__Work required__.
Rewrite the stretch of the passage on 5G at the edge from "Edge computing is" through "into clearer focus.", substituting "vital" for "critical".

__Supplied text__.
# # #

Benefits of 5G at the Edge
In a relatively short time, edge computing has progressed from a novel idea to commercial reality, with great potential to transform 5G into a vastly more powerful technology. As 5G matures, it’s important to explore edge computing and the potential it can unlock for connected ecosystems.
For 50 years, InterDigital has been a consistent contributor throughout each generation of wireless evolution, and today, we are engaged in ETSI Multi-Access Edge Computing (MEC) and in the 3GPP edge standardization process, for example helping to introduce an edge enablement service layer within Releases 17 and 18.
Edge computing is a critical technology that will both supplement 5G capabilities and complement 5G networks. As we examine the applications and use cases enabled by the edge, three key benefits come into clearer focus.

# # #

__Extracted records__.
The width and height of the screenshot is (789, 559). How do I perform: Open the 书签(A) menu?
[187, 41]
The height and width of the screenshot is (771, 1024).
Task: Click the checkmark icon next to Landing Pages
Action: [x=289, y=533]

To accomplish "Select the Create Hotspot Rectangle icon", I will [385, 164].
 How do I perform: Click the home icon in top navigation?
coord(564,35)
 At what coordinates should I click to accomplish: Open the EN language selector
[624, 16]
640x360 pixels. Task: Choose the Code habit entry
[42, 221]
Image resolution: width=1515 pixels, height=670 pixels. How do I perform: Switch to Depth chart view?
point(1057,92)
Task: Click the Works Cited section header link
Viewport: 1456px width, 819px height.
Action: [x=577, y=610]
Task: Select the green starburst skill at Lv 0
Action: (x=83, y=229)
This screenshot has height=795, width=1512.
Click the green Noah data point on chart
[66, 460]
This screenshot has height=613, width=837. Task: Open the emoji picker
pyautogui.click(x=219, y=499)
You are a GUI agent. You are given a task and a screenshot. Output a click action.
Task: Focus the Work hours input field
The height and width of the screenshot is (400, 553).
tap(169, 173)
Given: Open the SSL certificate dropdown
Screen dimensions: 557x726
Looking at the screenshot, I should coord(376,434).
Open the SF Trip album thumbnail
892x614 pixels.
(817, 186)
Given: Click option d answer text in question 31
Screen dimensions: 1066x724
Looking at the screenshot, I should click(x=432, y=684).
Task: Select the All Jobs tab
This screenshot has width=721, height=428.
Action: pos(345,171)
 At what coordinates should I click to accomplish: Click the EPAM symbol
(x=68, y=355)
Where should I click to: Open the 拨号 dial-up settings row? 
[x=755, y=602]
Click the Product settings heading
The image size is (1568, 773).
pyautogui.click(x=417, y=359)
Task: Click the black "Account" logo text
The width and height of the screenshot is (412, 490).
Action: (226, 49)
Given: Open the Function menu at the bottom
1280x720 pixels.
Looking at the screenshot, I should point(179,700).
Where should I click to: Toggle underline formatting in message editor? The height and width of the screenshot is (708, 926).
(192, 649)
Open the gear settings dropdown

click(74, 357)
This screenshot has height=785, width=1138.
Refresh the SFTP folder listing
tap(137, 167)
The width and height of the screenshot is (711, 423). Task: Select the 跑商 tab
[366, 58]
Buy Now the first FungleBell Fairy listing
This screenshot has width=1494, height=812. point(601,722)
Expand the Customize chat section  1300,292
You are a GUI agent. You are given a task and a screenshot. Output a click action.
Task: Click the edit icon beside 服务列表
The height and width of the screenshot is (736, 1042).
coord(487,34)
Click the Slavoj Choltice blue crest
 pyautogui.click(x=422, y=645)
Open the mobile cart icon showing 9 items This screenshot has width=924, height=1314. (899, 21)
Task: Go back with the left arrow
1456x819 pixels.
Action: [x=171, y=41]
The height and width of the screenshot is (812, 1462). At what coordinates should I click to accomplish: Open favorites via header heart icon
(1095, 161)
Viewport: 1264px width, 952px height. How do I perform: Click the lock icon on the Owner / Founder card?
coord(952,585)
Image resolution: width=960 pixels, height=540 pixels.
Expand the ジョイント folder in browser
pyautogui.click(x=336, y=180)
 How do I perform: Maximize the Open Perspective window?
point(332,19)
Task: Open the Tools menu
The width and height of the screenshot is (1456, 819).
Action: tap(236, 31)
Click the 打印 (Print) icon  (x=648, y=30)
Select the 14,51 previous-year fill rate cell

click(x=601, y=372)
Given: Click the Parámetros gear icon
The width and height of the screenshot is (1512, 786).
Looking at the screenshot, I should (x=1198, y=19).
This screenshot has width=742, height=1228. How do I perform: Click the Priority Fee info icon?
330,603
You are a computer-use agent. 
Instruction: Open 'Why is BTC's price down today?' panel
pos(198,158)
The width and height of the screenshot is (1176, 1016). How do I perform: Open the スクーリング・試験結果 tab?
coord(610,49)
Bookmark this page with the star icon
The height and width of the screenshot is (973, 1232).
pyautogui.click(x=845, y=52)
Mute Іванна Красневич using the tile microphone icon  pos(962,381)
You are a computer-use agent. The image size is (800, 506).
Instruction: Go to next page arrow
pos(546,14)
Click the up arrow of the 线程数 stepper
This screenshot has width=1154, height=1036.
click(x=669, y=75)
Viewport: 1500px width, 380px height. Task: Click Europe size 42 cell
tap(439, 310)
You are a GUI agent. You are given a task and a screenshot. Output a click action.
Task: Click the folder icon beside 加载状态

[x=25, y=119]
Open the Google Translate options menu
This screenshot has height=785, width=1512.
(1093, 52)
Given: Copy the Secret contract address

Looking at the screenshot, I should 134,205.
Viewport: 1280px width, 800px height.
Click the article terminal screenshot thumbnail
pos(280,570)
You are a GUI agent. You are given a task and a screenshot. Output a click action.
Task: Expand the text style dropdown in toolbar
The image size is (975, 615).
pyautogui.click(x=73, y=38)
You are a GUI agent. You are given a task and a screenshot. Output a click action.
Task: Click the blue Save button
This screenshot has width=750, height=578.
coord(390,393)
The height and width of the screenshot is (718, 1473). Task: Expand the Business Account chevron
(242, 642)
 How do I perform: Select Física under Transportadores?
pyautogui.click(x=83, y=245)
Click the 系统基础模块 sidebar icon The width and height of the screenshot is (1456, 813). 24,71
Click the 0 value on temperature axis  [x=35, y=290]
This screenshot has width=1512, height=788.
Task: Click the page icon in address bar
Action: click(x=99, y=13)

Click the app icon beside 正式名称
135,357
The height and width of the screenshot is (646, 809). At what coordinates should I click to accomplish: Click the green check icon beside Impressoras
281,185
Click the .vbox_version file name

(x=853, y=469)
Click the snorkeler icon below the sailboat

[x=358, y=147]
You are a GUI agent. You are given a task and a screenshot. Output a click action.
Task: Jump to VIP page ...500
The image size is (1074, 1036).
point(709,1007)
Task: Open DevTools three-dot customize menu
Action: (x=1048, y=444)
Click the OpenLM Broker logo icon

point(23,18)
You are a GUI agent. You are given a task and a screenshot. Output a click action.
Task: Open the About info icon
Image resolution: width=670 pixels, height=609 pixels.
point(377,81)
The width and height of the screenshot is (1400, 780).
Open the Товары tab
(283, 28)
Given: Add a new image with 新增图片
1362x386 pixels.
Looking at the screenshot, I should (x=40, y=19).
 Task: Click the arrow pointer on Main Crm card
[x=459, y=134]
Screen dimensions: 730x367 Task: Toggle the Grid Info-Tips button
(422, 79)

# # #

__Full answer__.
Edge computing is a vital technology that will both supplement 5G capabilities and complement 5G networks. As we examine the applications and use cases enabled by the edge, three key benefits come into clearer focus.